In economics, money is considered an artificial device used to facilitate transactions, rather than a measure of wealth.
True
False
The correct answer and explanation is:
The correct answer is True.
Money is indeed an artificial device created to facilitate transactions, rather than being a direct measure of wealth. It is a medium of exchange that simplifies the process of buying and selling goods and services. Without money, individuals would have to engage in barter, which involves directly exchanging goods or services. This system, while functional in certain contexts, is highly inefficient as it requires a “double coincidence of wants,” meaning both parties must have what the other desires.
Money solves this problem by acting as a universally accepted intermediary. It allows individuals to exchange goods and services without needing to find someone who has exactly what they want and is willing to trade it. Money also serves as a unit of account, meaning it provides a consistent measure for valuing different goods and services. This is essential for comparing the worth of various products and making rational economic decisions.

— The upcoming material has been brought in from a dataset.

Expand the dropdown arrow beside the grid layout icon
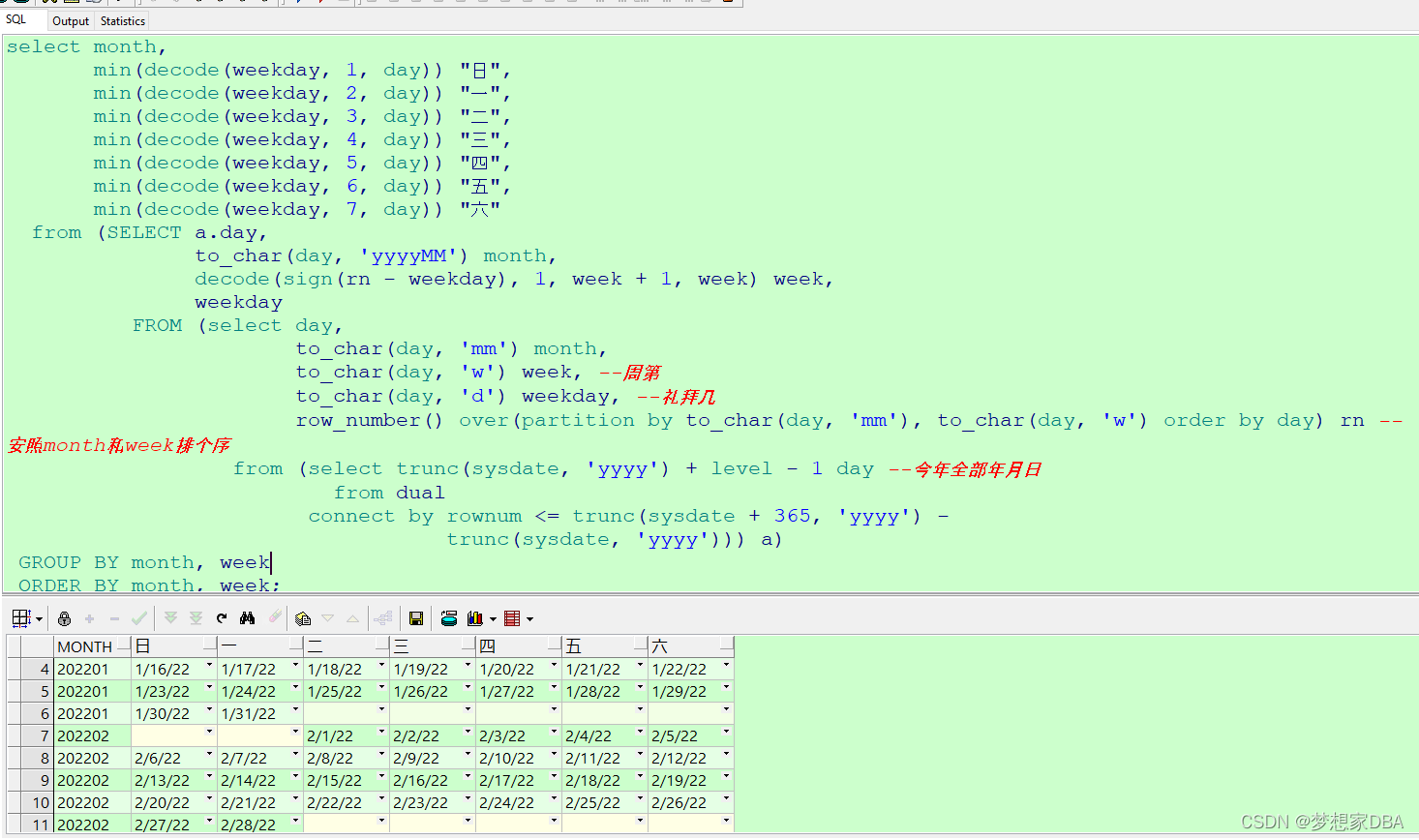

Moreover, money functions as a store of value. This means that it can be saved and used later, retaining its purchasing power over time. However, money itself does not constitute wealth. Wealth is determined by the value of the assets one holds, such as property, investments, or human capital. The total wealth of an individual or society is often measured in terms of tangible assets, whereas money simply acts as a means to facilitate the exchange of these assets.
In short, while money plays a crucial role in the economy by enabling trade and providing a standard measure of value, it is not wealth in itself. Wealth is the accumulation of valuable resources, and money serves only as a tool to facilitate their exchange.